On a post, a sparrow hawk watched the Biscayne speed past, a momentary irrelevance. A high mountain of cumulus, nearly invisible in the north, slowing changed shape.

By the time they reached the village of Cairn, her silence had turned gloomy. Nothing he said could rouse her. She smoked fiercely, looking straight ahead, ignoring his remarks. He drove through the back streets to a place where a pond spread towards a cedar bush. The pond was still covered with ice and snow, perforated by a few dead trees. He stopped and rolled down the window. A woodpecker was tapping somewhere, with an irregular, bright exactness. The bird was in its own world, with something to do, work that wholly occupied it. But they were in the smoke-filled car, trapped in a kind of vacuum.

“What’s the matter?” he said. He reached along the back of the seat to touch her hair. A quarter to three: he felt their afternoon
might be salvaged yet. “You’re so beautiful,” he said. He meant it.

She gave him a sideways glance and a chill went through him. There was such hostility in her look that he felt instantly attacked. At the same time, she did not seem to really see him. Her look was blind, as if he might have been any man sitting there. As if he was merely a body.

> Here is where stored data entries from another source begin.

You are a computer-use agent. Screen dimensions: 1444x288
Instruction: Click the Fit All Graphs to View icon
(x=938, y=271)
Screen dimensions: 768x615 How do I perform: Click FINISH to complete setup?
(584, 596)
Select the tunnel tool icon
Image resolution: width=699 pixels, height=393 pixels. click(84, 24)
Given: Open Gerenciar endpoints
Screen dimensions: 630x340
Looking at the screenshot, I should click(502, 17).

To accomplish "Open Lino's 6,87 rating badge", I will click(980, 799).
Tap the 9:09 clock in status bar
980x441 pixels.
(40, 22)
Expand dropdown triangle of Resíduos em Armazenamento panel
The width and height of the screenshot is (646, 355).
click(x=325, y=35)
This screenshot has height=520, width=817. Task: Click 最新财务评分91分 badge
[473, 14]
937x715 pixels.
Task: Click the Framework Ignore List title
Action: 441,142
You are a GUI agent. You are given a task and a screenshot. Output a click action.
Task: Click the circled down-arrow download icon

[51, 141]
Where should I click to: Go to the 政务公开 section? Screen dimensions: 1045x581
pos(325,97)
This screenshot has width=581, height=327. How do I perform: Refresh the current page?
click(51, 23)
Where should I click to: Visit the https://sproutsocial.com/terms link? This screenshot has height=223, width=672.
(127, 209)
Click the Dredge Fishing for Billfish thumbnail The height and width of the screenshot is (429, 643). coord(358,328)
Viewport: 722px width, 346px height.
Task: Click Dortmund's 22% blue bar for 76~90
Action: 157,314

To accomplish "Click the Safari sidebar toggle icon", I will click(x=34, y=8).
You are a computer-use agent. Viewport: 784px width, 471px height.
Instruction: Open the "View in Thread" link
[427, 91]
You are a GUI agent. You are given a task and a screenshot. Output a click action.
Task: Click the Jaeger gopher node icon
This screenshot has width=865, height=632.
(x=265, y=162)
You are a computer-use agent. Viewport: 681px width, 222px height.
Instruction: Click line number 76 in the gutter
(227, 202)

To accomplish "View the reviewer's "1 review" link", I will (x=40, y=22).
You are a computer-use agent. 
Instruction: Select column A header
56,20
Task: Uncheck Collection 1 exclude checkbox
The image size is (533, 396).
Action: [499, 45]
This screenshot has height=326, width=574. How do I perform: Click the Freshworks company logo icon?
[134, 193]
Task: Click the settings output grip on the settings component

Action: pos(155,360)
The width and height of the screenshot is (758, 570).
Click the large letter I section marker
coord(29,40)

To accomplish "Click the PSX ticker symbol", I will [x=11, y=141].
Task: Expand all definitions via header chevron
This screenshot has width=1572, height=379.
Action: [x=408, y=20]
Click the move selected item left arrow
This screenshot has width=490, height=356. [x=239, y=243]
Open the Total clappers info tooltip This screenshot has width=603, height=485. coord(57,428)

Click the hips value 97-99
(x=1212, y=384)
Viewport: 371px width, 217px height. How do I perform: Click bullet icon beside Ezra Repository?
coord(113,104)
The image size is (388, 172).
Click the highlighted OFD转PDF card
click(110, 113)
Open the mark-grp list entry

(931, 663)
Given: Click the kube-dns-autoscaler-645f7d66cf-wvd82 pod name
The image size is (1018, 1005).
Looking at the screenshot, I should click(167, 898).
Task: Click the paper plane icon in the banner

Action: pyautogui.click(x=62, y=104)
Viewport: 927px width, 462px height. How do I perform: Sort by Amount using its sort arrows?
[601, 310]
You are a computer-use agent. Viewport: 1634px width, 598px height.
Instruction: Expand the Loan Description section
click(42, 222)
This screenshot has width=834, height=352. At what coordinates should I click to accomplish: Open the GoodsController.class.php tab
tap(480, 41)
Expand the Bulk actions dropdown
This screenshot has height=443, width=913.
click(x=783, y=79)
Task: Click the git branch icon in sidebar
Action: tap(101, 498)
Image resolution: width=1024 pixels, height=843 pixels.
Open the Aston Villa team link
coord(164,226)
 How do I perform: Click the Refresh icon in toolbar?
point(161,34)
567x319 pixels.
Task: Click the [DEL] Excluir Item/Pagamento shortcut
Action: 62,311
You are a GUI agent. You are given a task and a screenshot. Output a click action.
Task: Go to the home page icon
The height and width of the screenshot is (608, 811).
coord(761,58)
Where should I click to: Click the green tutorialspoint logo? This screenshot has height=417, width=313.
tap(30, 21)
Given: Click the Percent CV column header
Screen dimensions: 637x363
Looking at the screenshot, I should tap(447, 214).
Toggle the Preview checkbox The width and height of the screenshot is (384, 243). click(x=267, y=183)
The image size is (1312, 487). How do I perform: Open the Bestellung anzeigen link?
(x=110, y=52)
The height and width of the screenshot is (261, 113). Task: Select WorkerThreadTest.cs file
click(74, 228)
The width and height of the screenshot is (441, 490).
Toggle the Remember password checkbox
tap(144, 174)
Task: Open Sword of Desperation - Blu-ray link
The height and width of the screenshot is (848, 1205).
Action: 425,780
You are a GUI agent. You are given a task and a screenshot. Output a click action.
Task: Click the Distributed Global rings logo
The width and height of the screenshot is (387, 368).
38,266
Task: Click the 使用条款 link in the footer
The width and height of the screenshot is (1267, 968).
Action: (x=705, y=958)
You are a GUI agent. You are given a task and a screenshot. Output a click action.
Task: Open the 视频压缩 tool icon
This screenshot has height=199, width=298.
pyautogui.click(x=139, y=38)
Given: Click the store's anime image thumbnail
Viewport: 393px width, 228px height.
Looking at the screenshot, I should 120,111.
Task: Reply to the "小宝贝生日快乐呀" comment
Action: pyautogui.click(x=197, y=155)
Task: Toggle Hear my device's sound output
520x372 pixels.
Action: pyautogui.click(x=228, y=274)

They drove back to town by the Galt Highway. The sense of oppression in the car had deepened. It was as if some terrible thing had happened between them, and now it was impossible to speak without calling up the terrible thing itself. But what had happened? A look, a few words. No, the atmosphere of doom could not be explained by that look or those words, and yet somehow the look and the words had released it, like a spell.

She smoked steadily, with an impatience that verged on fury. She had to get back to the house, she said, Billy would be home soon. He suggested they still had time to go to her place, but even he could see the afternoon had all but slipped away. At the corner of Bridge and Willard she suddenly demanded to be let out. But when he stopped the car, she went on sitting, staring straight ahead of her, and it seemed to him that she was waiting for something from him: waiting with a stubborn, defiant anger to receive from him something he could not imagine, but which she seemed to believe she was owed.